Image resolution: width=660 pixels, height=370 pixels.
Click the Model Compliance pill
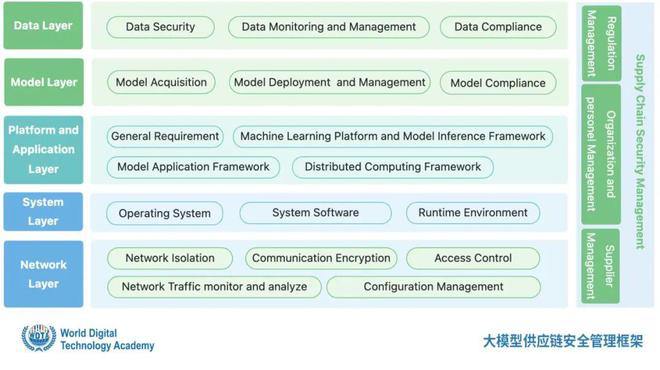498,83
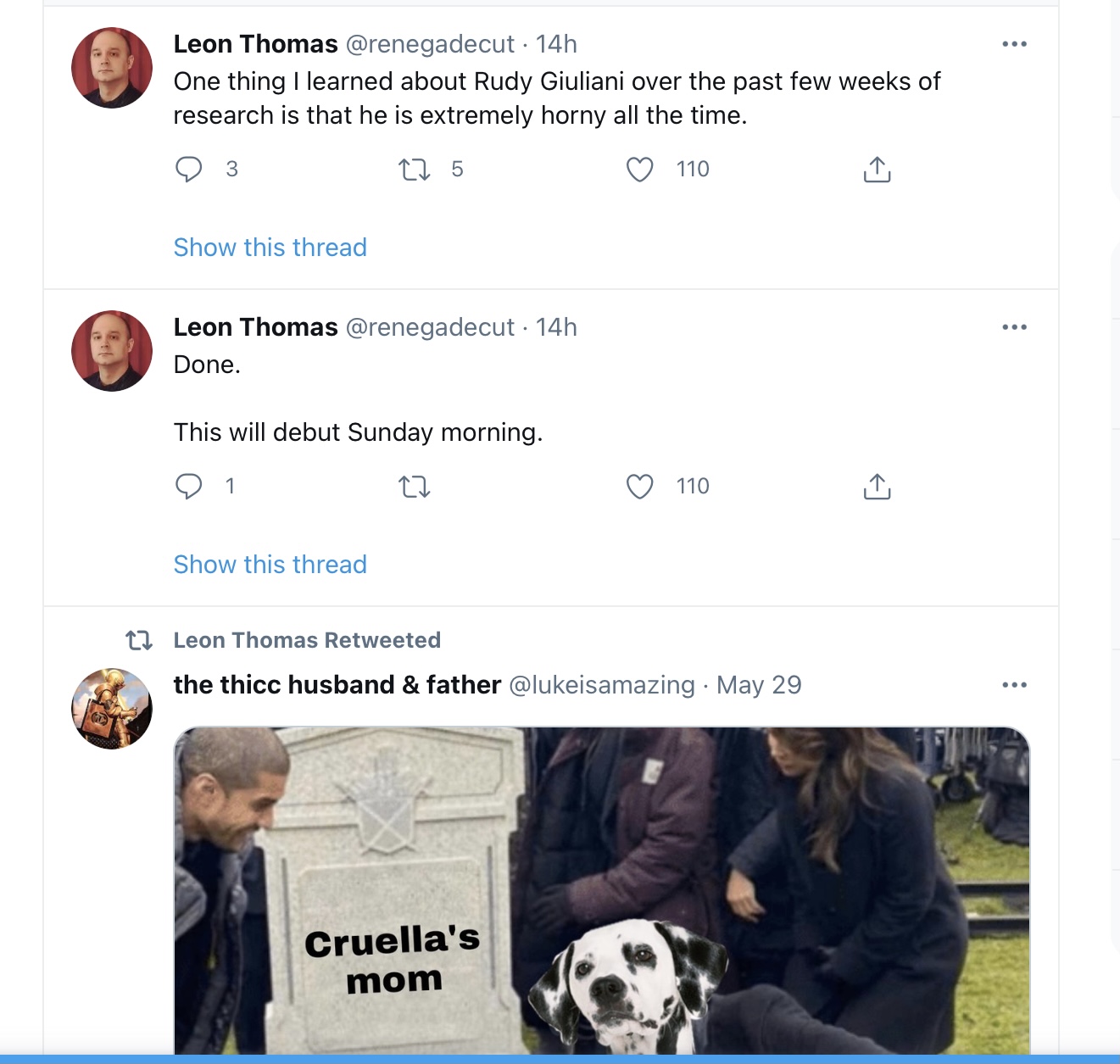Open Leon Thomas avatar on first tweet
Viewport: 1120px width, 1064px height.
112,68
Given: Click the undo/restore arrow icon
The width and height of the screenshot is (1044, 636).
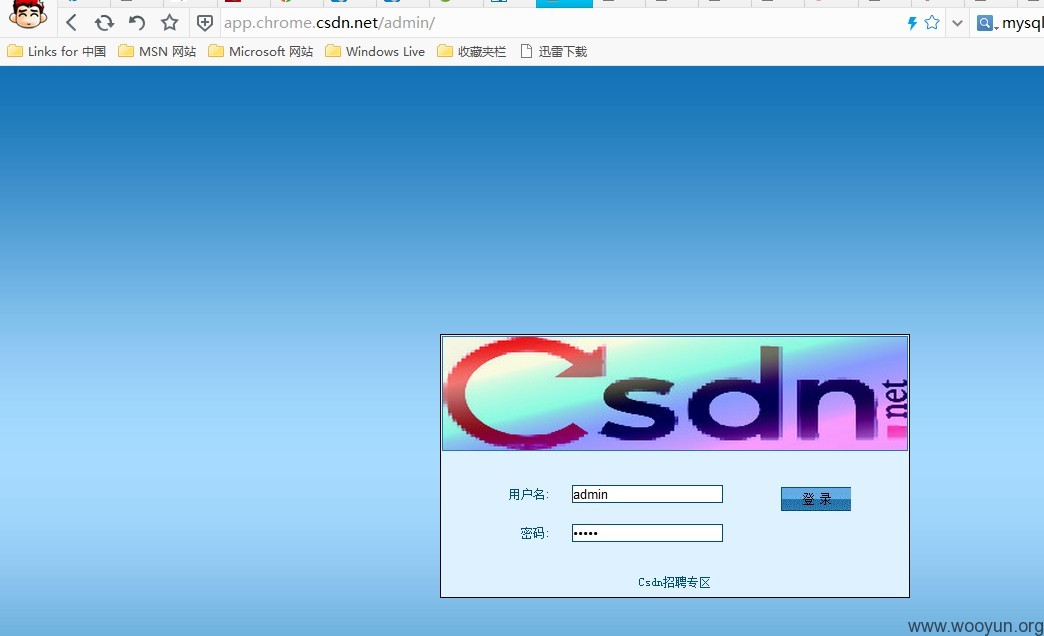Looking at the screenshot, I should click(x=136, y=23).
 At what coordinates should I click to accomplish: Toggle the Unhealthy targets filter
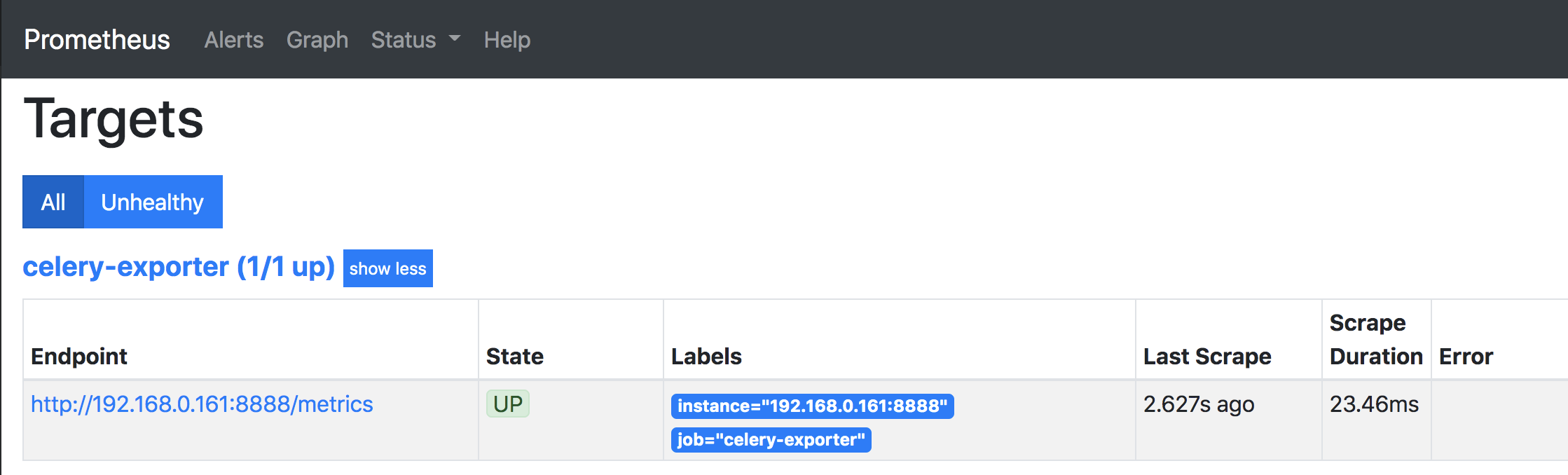pos(153,202)
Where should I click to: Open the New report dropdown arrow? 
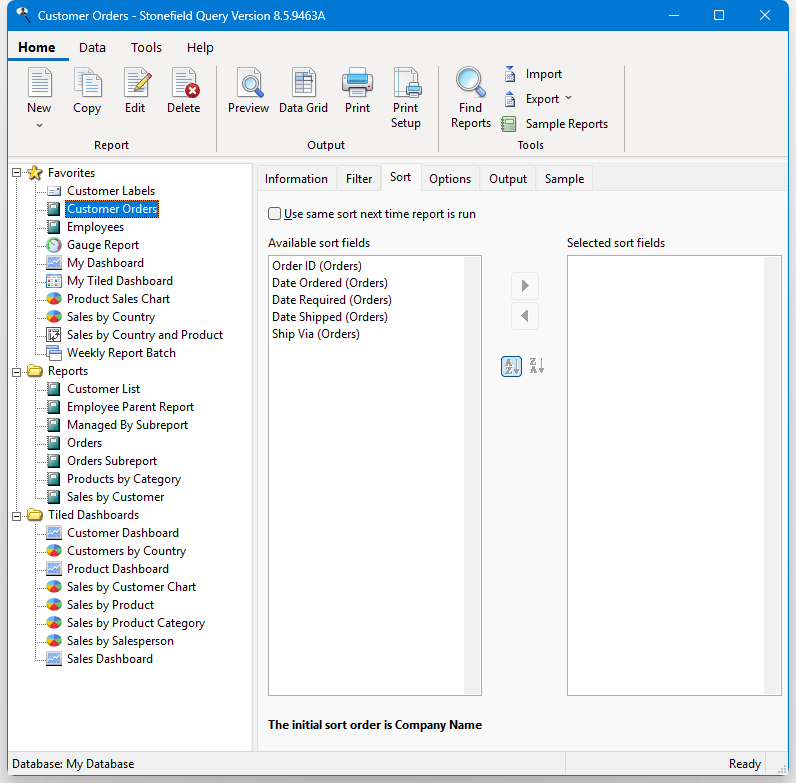[39, 126]
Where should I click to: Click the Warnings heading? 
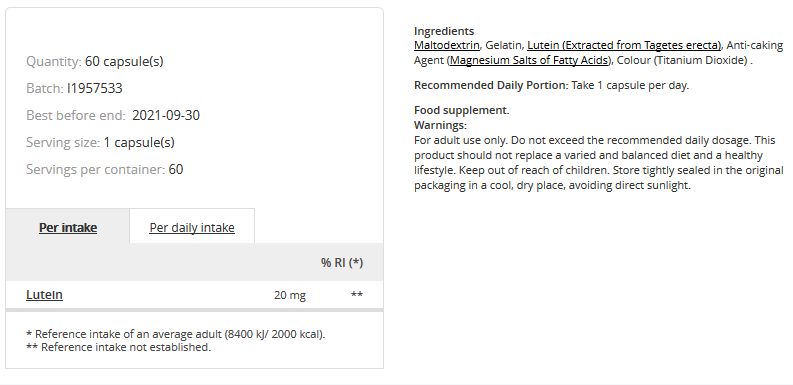click(440, 125)
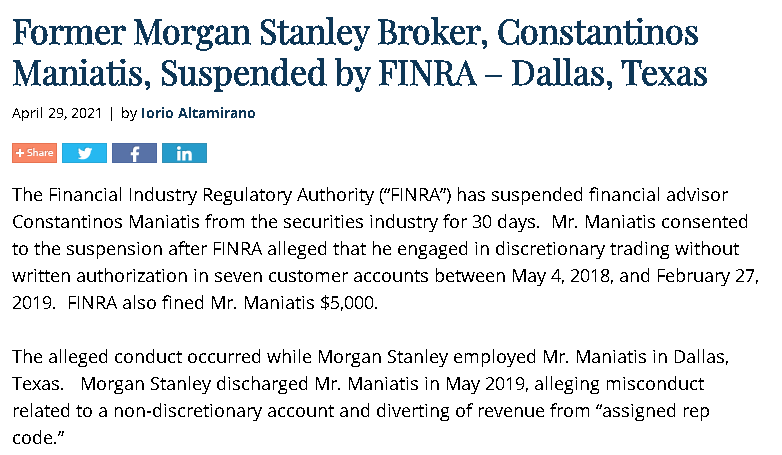
Task: Click Morgan Stanley in the headline
Action: (251, 33)
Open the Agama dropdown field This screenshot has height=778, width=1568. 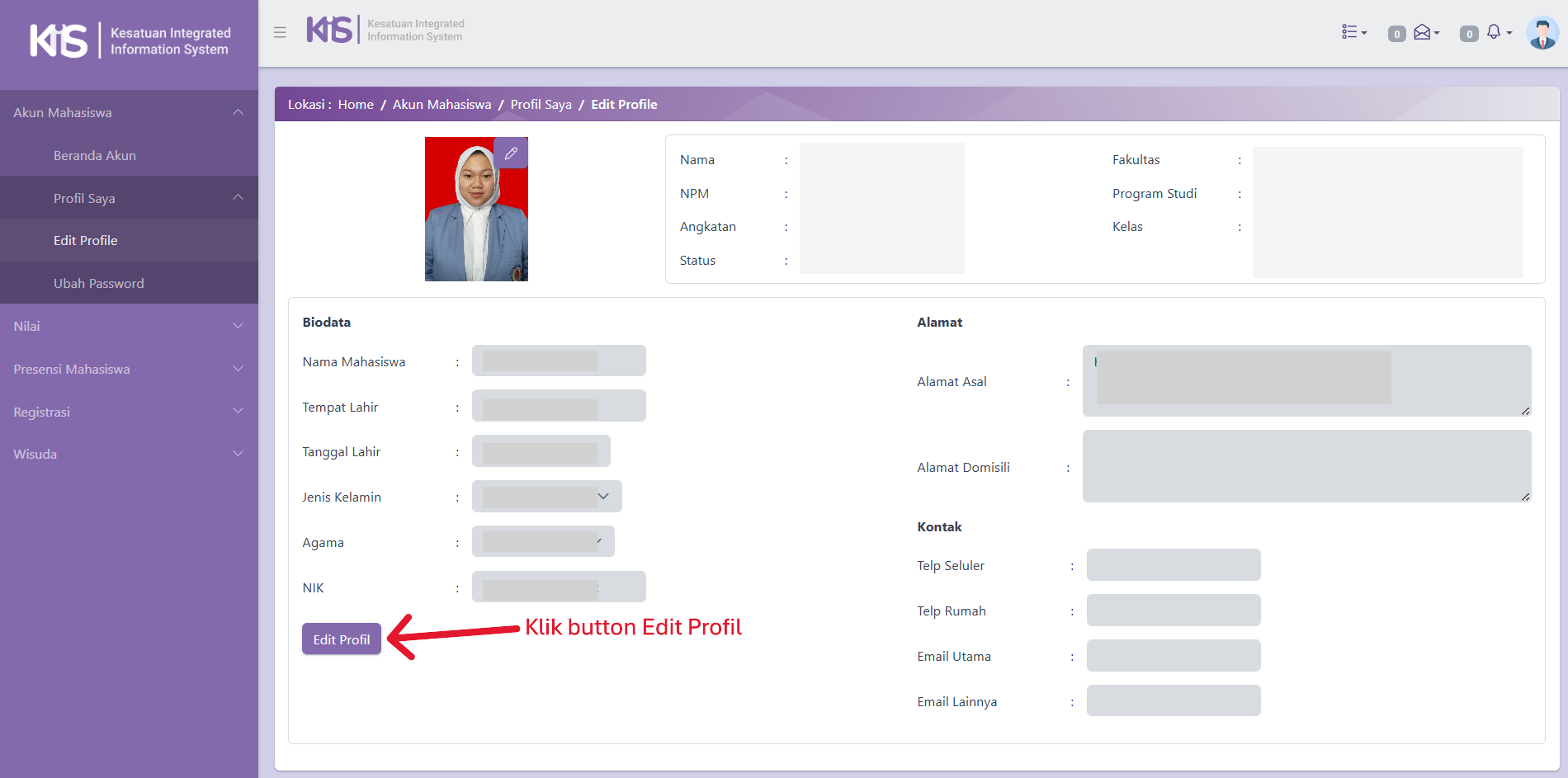(543, 542)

###

Exercise details ▸ The lines from the beginning of the listing above through the line holding "Given: Click the undo/restore arrow icon" are to be duplicated exactly, and the pictures omitted.

Result for this task ▸
Image resolution: width=660 pixels, height=370 pixels.
Click the Model Compliance pill
498,83
Open Leon Thomas avatar on first tweet
Viewport: 1120px width, 1064px height.
112,68
Given: Click the undo/restore arrow icon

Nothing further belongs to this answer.